= ДОКУМЕНТ =
********
Медиа
taz

«Память не делает людей лучше»

В первые месяцы после окончания Второй мировой войны около 200 тысяч бывших узников концлагерей на востоке Европы (в основном евреев) оказались на территории Западной Германии в статусе перемещенных лиц. Подавляющее большинство из них после образования Израиля уехало туда. Лишь несколько десятков тысяч человек предпочли остаться в Германии. Среди них — семья будущего израильского социолога Натана Шнайдера, родившегося в 1954 году в западногерманском городе Мангейме. Сам Шнайдер, когда ему было 19, репатриировался в Израиль, получил там образование и сделал научную карьеру: сегодня он – профессор Академического Колледжа Тель-Авива-Яффо.

В сферу интересов Шнайдера входит философия Ханны Арендт, проблемы космополитизма и глобализации, память о Холокосте. Он один из авторов концепции «нового антисемитизма» (в 2019 году на немецком вышла книга под этим названием), согласно которой современные антисемиты, не имея возможности прямо выражать свои антисемитские взгляды без риска для своего статуса, сосредоточились на критике и делегитимации государства Израиль.

Интервью Яну Феддерсену из газеты taz Шнайдер дал накануне международного Дня памяти жертв Холокоста, который отмечается 27 января, в годовщину освобождения Освенцима Красной армией. Он критикует современную культуру памяти о Холокосте, основанную на почитании его материальных следов, и на личном опыте доказывает, почему неверно расхожее мнение, будто после Второй мировой войны в ФРГ уже не было антисемитизма.

Источник taz

Социолог Натан Шнайдер © vimeotaz: Господин Шнайдер, вы приехали в Берлин на конференцию, посвященную 75-летию освобождения Освенцима, которая проходит на следующий день после Дня памяти жертв Холокоста. О чем будет ваше выступление?

Натан Шнайдер: Конечно, мне будет нелегко. Я буду говорить по-немецки, но, конечно, не как немец. Я хочу выступить с еврейской точки зрения.

С еврейской или с израильской?

С еврейской. Хотя, конечно, и с израильской — тоже. Для меня они связаны. Я из Германии, но не живу в ней. Я приехал из Тель-Авива и живу в Тель-Авиве. Из Германии я уехал в 1974 году.

Вы все еще немец?

У меня еще есть немецкий паспорт. Но это формальный момент, не связанный с моей идентичностью. На вопрос: «Вы немец?», я бы ответил: «Нет, я израильтянин».

В молодости вы когда-нибудь думали, что станете израильтянином?
********
= ВЫДЕРЖКИ ИЗ МАТЕРИАЛА =

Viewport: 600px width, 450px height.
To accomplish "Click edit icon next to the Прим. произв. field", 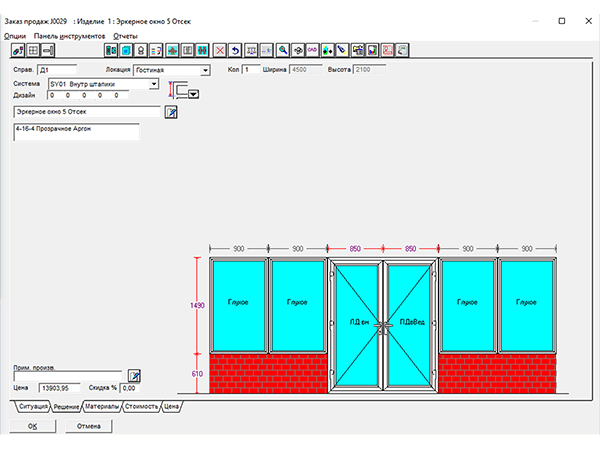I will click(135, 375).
********
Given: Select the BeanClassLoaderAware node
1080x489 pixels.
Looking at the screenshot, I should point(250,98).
********
= СПИСОК ЗАДАНИЙ =
1. Ответьте на вопросы по тексту о Натане Шнайдере:
(a) В каком году и в каком городе родился Шнайдер?
(b) В каком году на немецком вышла книга «Новый антисемитизм»?
(c) В каком году Шнайдер уехал из Германии?
2. Продолжите текст о Натане Шнайдере с последней приведенной фразы.
Материал приведен отдельно и к тексту о Натане Шнайдере не относится.

= ОТВЕТЫ К ЗАДАНИЯМ =
1.
(a) В 1954 году, в Мангейме.
(b) В 2019 году.
(c) В 1974 году.

2.
Вообще-то, сколько себя помню, я все время об этом думал. Потому и эмигрировал. До эмиграции я лишь недолго успел побыть немцем: немецкое гражданство я получил только в 16 лет, а до тех пор у меня был паспорт апатрида. В статусе апатрида нет ничего хорошего. Путешествовать было почти невозможно, не было гарантии, что тебя впустят обратно в страну. Мои родители были displaced persons, перемещенными лицами. После того как они поселились в Германии, немецкое гражданство им, конечно, не дали, потому что они были из Польши. Но для меня всегда было ясно, что я хочу стать израильтянином, и не только из-за паспорта, но и из-за всего, что с этим связано.

А что именно для вас с этим связано?

И в личном, и в политическом смысле для меня был важен суверенитет. Я верил и до сих пор твердо верю в необходимость политического еврейского суверенитета в собственной стране, в Израиле. Сейчас это звучит крайне идеологично, но за этим всегда стояла очень личная потребность ощутить себя полноценным человеком. Для меня это было важнее, чем пролетарская революция, к которой в то время стремились мои одноклассники.

Вы чувствовали себя немцем?

Я не думаю, что этот вопрос был актуален для людей моего круга. Мы жили в безумные времена, с 1970 по 1974 годы. Наркотики, музыка, чего только не было! Учеба была абсолютно второстепенным делом. У всех на уме была какая-нибудь революция. А чувствуешь ли ты себя немцем — вопрос так не стоял. Моя революция была сионистской.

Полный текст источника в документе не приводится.